Did President Barack Obama ask Congress to declare to declare war on the terrorist-driven Islamic State?
Well, it depends on one’s interpretation of the word “ask”.
According to reports, President Obama sent Congress an Authorization for the Use of Military Force request.
However, there’s a catch: The request sent to Congress is, in fact, retroactive.
Obama asked for permission to use military force several months after the United States began to bomb ISIS.
In actuality, President Barack Obama has the right to go after the Islamic State thanks in large part to the sweeping legislation put together by Congress in 2001.
— USA TODAY (@USATODAY) February 11, 2015
It was the 2001 and 2002 Authorizations for the Use of Military Force that allowed for the controversial (and costly) invasion of Iraq.
But the retroactively proposed AUMF is an apparent attempt by Obama to undo the reactive and outdated measures that occurred under the Bush Administration.
The new AUMF would limit the president’s military powers, a decision actively questioned by Republican Sen. John McCain of Arizona. McCain thinks it’s “bizarre” that the president would allow Congress to limit his role as Commander-In-Chief.
Obama, who will be speaking about the move to formally request a declaration of war later today, has apparently taken this step in an effort to ensure any further military response against ISIS will have the full bipartisan support of Congress.
The new measures will also narrow the manner in which the US Military acts. Instead of much of the attack being concentrated on the ground, it’s believed that Obama will approve the use of mainly airstrikes against the Islamic State. Ground support would be somewhat limited.
Obama has formally asked Congress to authorize war against the Islamic State http://t.co/RYutmJMEmo pic.twitter.com/s4P7ac5RZq
— Bloomberg Business (@business) February 11, 2015
The move strongly reflects the sentiment of a number of Americans polled about how best to attack the Islamic State.
A January/February AP-GfK poll found that the majority (58 percent) of those polled strongly supported air strikes against ISIS by the United States. Only 31 percent approved of the use of ground forces by the Obama administration.
Barack Obama is hoping for both parties to support his new measures. However, in an unusual turn of events, the president may find most of his support for this formal declaration comes from the Republicans.
The Democrats, recalling the negative effect of the Iraq war on the US economy and world standing, are hesitant to follow Obama into what they worry could be another military mistake.
Senate Minority Leader Dick Durbin of Illinois is but one of a number Democratic leaders questioning the language of Obama’s proposal.

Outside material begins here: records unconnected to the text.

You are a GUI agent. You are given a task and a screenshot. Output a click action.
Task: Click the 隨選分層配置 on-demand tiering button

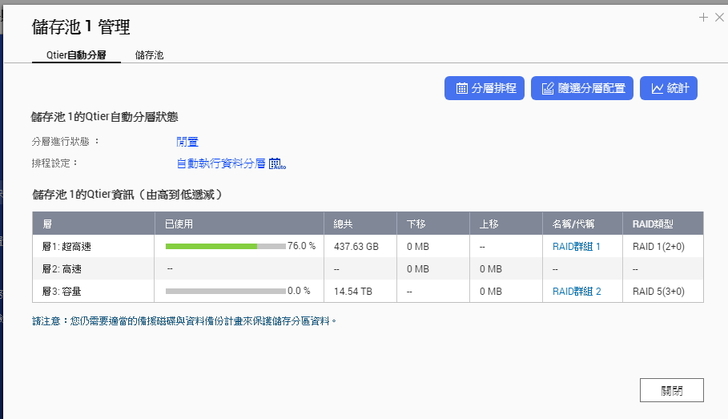tap(582, 88)
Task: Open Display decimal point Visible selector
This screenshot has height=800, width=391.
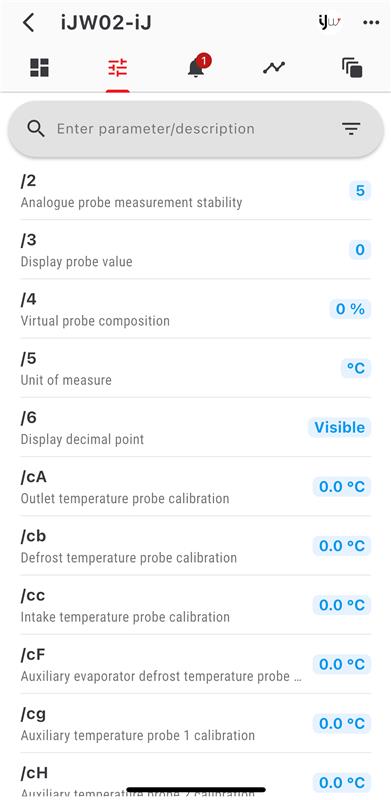Action: [339, 428]
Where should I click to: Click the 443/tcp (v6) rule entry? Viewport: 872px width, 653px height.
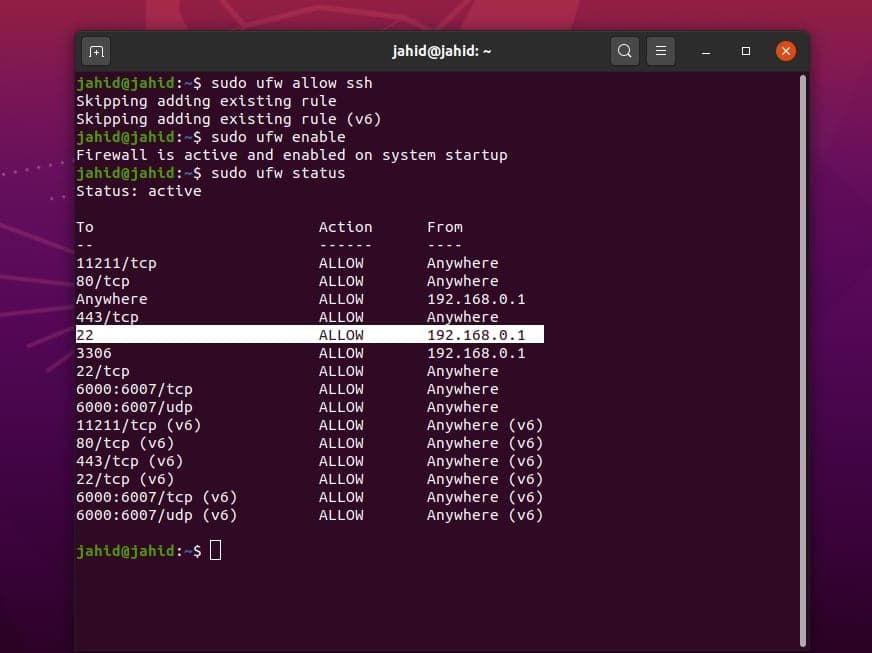point(129,461)
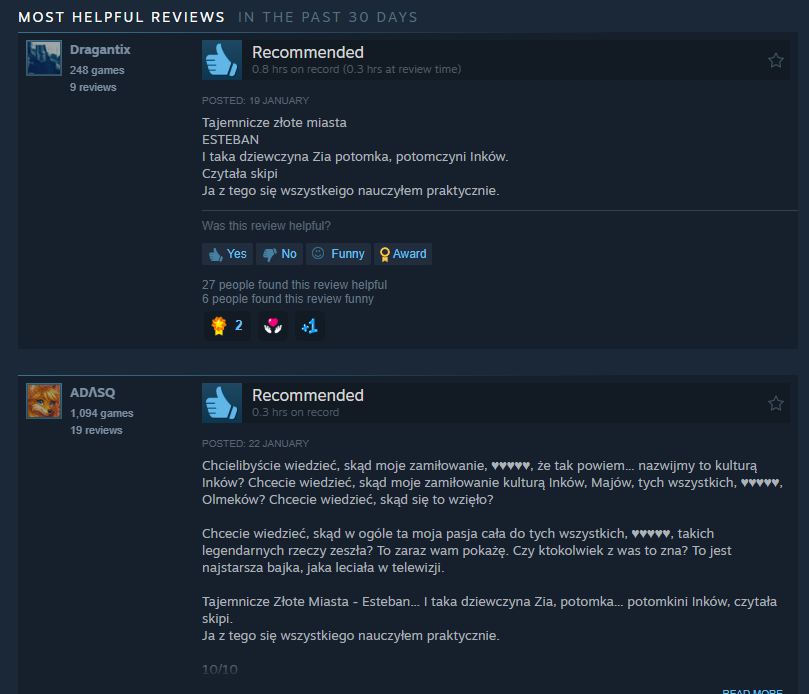The width and height of the screenshot is (809, 694).
Task: Click the heart in hands award icon
Action: pyautogui.click(x=273, y=326)
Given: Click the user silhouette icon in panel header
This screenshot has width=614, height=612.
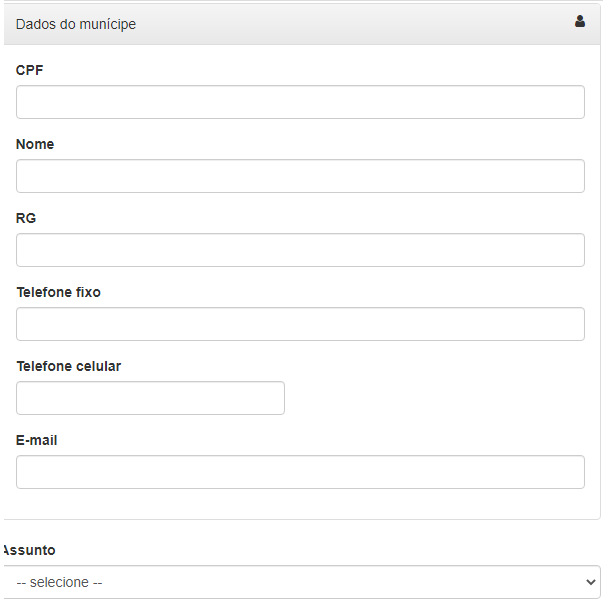Looking at the screenshot, I should [x=580, y=21].
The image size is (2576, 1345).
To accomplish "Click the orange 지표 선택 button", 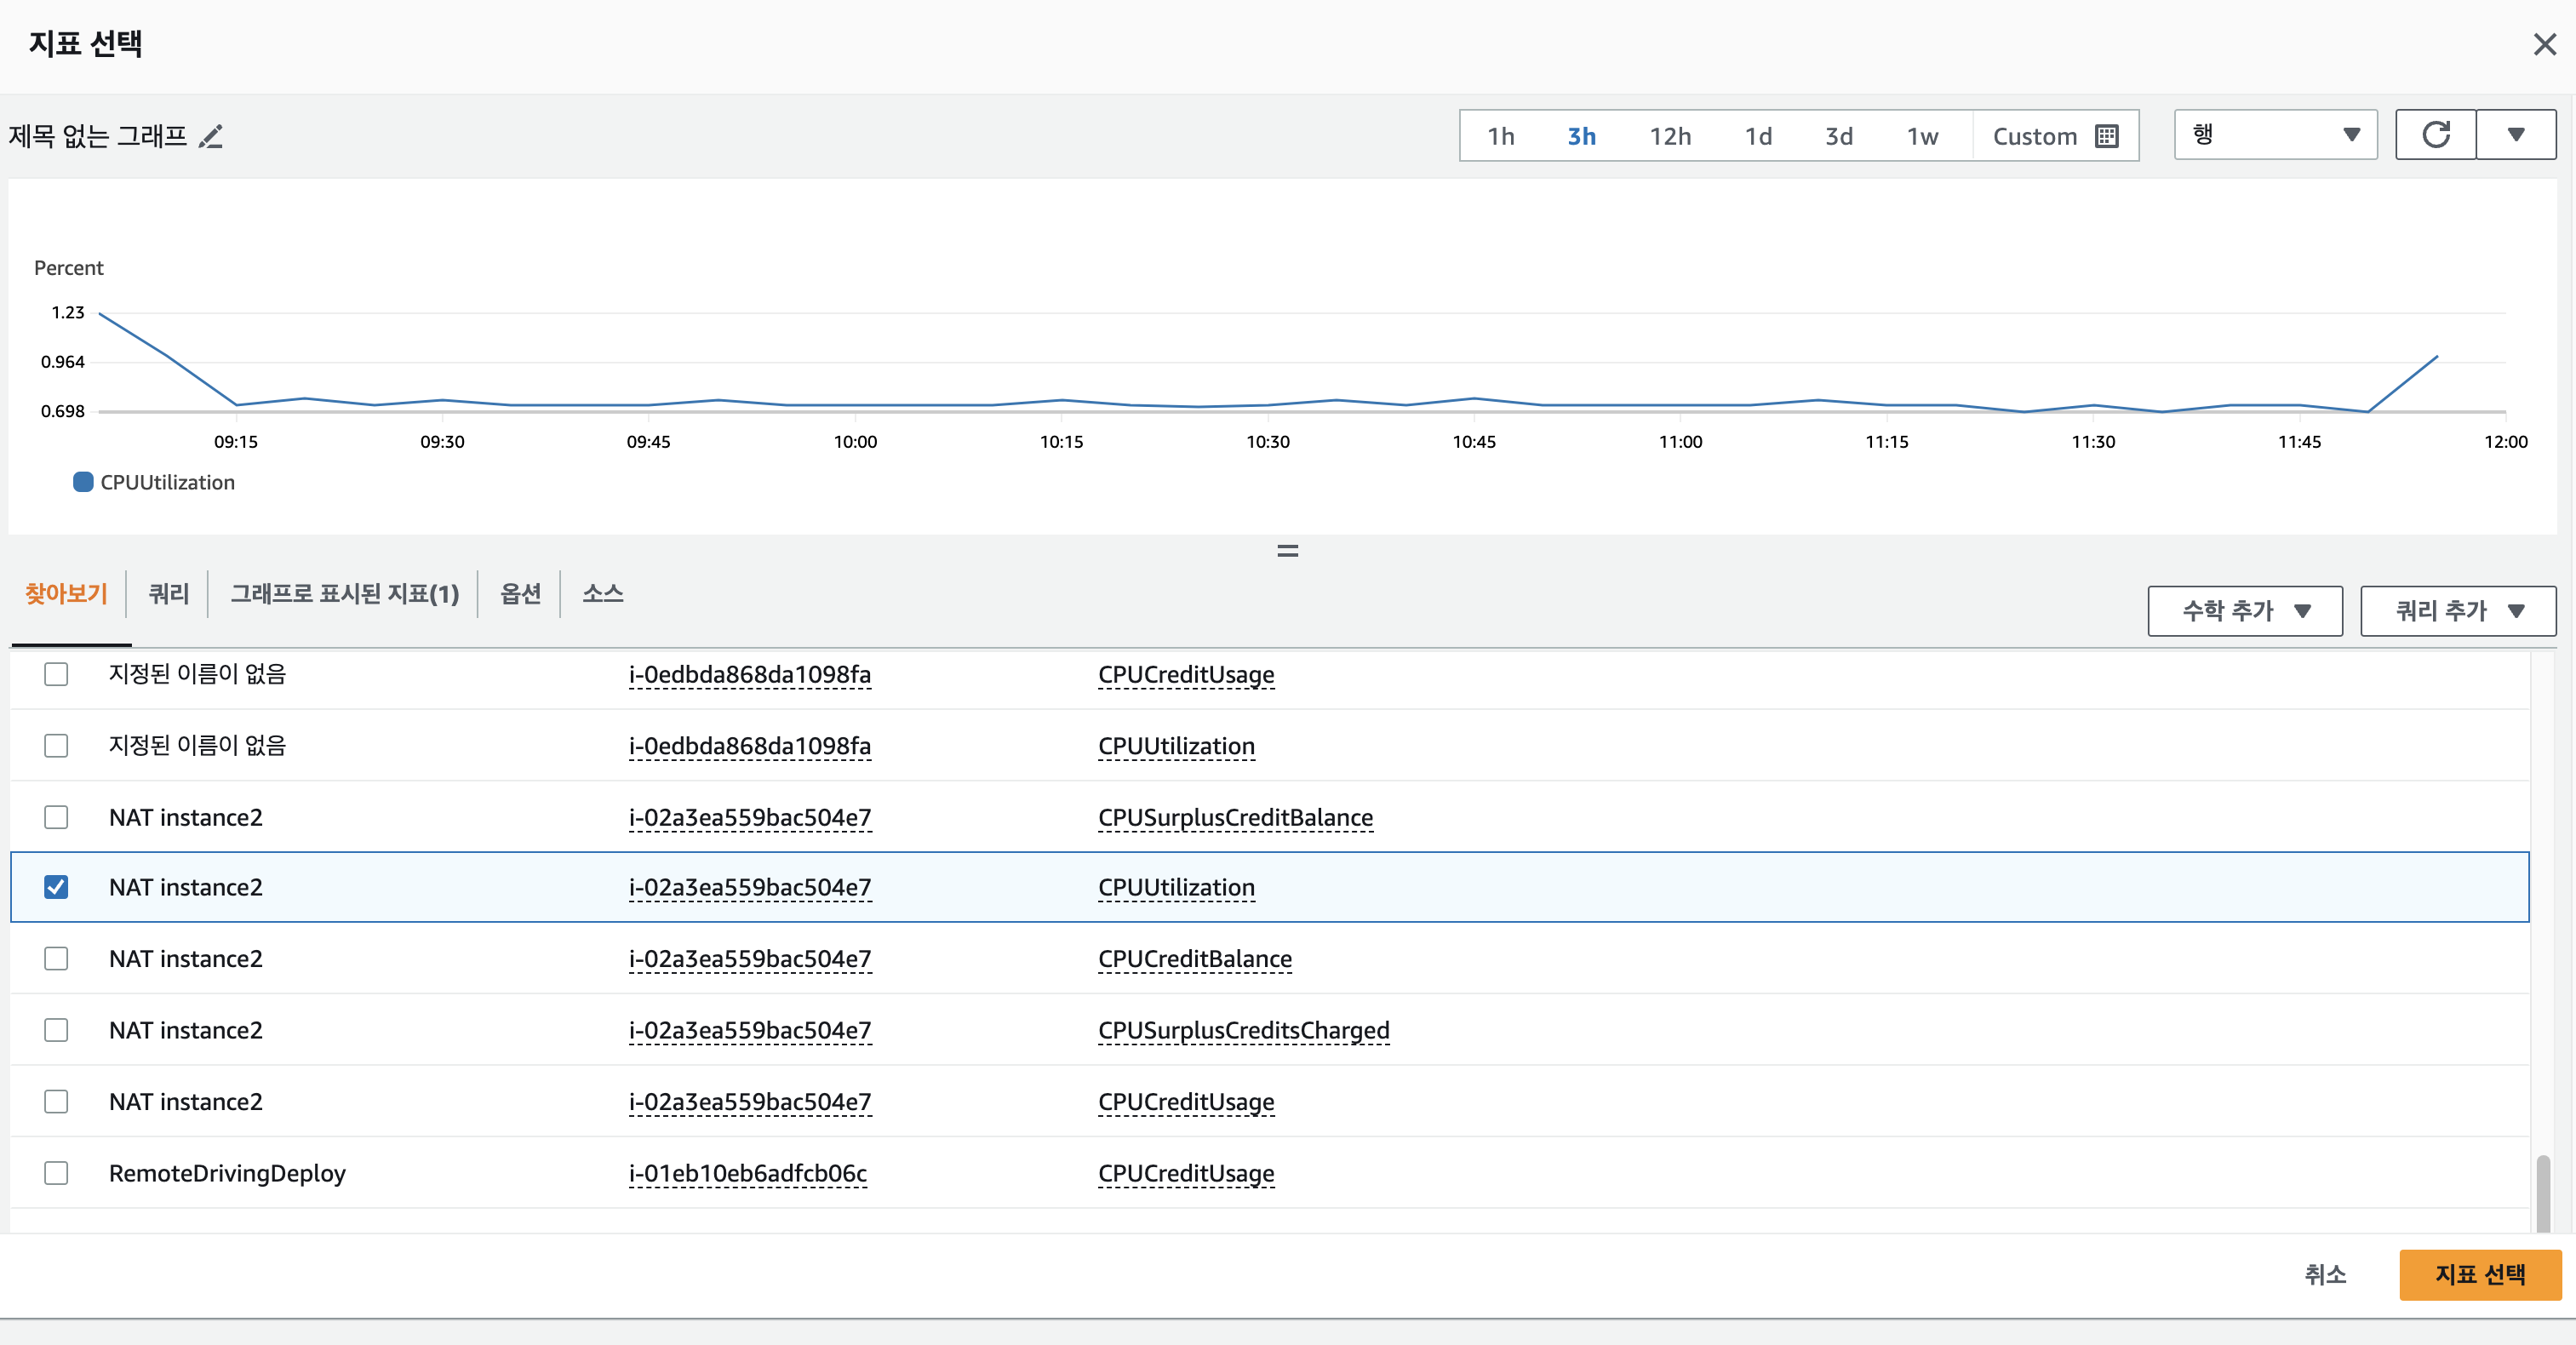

“What does it mean? How long, how big, is ‘enduring’? ‘Offensive,’ what’s ‘offensive’?’ That, to me, is the crux of our debate.”
“We have some legitimate questions as to whether we open this up with a loophole that could lead to another major war.”
Should Obama have asked Congress to declare war on ISIS? Do you think a serious military investment in fighting the Islamic State and its allies will prove a costly error?